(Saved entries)
/---

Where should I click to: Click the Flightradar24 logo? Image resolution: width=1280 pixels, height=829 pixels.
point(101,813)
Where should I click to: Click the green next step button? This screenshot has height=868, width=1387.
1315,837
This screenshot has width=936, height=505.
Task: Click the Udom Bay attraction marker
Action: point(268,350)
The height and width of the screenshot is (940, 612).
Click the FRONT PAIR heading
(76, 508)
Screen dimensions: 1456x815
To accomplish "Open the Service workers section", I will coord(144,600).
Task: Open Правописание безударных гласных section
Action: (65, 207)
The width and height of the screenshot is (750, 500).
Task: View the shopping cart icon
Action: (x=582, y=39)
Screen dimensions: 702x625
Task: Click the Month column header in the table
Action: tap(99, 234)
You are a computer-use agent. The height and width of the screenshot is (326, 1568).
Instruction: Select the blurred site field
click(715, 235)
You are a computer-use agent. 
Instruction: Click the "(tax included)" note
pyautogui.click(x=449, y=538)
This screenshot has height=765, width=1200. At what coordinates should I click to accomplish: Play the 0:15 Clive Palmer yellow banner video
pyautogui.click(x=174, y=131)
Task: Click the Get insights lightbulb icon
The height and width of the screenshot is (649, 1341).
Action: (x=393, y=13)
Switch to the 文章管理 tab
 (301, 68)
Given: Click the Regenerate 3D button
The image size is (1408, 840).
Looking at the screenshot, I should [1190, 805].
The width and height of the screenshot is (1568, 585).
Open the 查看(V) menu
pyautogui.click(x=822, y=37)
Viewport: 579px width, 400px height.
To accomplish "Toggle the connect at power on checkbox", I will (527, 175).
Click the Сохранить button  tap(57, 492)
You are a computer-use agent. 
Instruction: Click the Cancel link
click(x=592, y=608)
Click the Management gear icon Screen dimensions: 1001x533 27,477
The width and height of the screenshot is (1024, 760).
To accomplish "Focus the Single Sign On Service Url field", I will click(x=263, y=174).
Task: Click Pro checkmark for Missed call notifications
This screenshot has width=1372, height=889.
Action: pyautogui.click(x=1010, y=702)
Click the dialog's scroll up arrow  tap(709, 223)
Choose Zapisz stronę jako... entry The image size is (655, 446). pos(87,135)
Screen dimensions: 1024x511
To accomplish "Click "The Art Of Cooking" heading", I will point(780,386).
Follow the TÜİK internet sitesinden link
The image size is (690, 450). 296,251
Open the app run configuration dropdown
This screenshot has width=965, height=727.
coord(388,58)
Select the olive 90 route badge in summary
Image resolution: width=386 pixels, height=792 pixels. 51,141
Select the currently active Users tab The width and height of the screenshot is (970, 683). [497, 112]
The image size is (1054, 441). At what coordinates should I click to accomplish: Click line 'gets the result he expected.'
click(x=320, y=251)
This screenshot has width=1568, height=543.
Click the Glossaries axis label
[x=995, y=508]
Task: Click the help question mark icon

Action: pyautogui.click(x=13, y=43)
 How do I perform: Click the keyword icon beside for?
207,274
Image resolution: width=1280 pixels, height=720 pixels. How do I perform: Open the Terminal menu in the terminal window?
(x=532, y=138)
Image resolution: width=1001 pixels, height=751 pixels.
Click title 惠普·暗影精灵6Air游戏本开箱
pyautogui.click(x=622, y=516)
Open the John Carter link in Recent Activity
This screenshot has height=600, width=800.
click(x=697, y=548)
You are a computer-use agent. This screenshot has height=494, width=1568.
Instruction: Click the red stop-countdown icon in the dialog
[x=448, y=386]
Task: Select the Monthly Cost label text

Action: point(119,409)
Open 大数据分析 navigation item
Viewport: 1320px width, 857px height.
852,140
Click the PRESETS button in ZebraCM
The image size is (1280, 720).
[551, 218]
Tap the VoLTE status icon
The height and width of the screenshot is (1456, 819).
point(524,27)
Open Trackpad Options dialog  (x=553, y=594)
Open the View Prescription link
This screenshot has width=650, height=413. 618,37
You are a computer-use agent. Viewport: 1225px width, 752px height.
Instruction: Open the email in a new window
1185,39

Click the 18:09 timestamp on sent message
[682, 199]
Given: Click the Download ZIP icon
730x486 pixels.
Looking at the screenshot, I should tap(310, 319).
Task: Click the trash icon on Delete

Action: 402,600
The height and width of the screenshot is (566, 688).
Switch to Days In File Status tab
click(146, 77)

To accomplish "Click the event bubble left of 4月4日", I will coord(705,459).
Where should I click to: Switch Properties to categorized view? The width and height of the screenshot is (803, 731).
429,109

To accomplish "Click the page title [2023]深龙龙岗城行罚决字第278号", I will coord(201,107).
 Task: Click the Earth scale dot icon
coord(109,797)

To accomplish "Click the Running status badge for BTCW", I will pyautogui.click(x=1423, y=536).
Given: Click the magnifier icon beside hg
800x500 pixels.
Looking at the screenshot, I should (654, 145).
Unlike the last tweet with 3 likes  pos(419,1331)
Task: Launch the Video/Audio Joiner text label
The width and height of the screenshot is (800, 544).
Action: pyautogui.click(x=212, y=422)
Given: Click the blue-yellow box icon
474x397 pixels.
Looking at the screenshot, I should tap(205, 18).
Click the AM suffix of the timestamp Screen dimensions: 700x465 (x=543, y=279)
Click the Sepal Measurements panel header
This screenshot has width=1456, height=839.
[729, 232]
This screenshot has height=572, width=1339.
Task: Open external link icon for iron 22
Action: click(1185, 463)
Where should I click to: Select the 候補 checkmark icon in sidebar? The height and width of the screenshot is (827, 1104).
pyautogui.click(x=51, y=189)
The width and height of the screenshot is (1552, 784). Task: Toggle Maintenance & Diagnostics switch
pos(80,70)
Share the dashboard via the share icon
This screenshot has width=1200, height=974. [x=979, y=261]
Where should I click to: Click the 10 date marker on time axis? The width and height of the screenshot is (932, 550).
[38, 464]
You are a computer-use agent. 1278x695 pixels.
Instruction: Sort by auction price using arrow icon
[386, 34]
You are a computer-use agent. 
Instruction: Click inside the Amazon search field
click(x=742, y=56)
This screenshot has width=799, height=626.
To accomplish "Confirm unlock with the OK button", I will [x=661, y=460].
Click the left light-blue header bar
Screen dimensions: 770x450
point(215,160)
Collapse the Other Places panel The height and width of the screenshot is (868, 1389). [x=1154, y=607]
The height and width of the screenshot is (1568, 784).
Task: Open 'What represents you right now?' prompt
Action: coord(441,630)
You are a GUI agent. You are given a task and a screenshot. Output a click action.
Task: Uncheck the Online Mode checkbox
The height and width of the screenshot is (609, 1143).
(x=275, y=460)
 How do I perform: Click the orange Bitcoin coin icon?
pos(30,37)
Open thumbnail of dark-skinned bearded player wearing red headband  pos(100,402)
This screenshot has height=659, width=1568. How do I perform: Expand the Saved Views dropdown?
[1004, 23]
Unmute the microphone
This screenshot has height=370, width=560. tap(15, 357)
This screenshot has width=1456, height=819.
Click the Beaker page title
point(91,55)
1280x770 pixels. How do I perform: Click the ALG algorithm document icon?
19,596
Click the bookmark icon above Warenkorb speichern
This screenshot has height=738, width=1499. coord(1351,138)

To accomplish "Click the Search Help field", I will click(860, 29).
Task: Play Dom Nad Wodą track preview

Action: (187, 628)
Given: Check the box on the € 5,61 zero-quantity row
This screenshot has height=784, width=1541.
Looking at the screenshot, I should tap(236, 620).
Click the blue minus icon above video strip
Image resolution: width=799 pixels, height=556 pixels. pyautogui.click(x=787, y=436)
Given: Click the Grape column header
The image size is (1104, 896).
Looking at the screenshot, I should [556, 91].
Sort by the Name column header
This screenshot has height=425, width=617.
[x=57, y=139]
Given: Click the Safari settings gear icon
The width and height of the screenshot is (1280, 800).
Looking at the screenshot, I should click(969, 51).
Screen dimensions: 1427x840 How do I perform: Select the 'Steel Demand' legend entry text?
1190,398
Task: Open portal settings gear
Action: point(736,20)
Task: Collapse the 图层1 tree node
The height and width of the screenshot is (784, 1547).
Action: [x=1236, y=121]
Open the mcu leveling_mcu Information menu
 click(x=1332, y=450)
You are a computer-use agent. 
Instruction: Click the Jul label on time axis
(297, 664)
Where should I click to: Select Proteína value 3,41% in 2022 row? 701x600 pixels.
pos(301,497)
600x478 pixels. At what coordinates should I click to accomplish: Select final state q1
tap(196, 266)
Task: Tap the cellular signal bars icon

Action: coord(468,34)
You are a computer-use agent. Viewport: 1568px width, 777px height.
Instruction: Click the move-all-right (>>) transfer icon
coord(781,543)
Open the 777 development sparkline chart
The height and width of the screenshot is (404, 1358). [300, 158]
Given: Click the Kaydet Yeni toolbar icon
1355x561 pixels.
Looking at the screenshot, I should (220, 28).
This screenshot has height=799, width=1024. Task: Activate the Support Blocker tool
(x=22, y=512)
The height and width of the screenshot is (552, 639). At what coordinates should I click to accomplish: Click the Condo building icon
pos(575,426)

\---

◆ What you will do ◆
What lines in the records contain the word "left"? Return each one.

◆ Response to the task ◆
To accomplish "Click the event bubble left of 4月4日", I will coord(705,459).
Click the left light-blue header bar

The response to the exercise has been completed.